WORK ORDER
Once the line with "Click the DevEco Studio logo icon" is found in the entries below, print it and each following line exactly, stopping after the line with "Given: Switch to the Console tab"; print nothing else.

(Items from a dataset)
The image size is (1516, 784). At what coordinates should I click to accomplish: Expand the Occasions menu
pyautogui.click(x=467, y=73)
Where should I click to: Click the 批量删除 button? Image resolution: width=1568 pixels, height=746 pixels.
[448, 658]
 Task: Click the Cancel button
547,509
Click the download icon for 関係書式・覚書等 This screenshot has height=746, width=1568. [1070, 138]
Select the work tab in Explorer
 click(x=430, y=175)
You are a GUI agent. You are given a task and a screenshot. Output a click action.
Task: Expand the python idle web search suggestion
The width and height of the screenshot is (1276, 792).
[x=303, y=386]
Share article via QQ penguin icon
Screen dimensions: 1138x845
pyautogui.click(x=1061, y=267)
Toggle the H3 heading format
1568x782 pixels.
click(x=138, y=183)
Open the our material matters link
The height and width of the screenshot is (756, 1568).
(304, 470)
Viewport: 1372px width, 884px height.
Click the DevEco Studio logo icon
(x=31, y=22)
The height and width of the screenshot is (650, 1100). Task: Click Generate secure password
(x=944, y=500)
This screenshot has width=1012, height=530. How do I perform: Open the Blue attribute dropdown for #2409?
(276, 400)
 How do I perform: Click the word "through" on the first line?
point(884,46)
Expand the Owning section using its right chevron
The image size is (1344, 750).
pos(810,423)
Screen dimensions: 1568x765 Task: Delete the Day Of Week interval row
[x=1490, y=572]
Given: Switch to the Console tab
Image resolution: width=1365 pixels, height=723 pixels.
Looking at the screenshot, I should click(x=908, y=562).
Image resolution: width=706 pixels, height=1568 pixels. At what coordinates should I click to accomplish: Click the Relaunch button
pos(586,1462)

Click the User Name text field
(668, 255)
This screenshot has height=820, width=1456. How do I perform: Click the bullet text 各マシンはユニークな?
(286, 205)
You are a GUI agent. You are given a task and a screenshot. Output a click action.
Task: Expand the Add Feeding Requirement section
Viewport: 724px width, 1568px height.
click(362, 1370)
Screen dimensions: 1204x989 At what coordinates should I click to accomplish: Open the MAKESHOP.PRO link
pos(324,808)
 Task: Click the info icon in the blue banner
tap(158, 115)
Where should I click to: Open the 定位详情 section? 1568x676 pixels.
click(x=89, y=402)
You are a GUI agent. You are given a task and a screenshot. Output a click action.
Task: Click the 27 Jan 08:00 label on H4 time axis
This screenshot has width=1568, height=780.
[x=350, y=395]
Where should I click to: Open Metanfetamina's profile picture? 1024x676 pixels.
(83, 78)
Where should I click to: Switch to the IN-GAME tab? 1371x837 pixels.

EXERCISE ANSWER
Click the DevEco Studio logo icon
(x=31, y=22)
The height and width of the screenshot is (650, 1100). Task: Click Generate secure password
(x=944, y=500)
This screenshot has width=1012, height=530. How do I perform: Open the Blue attribute dropdown for #2409?
(276, 400)
 How do I perform: Click the word "through" on the first line?
point(884,46)
Expand the Owning section using its right chevron
The image size is (1344, 750).
pos(810,423)
Screen dimensions: 1568x765 Task: Delete the Day Of Week interval row
[x=1490, y=572]
Given: Switch to the Console tab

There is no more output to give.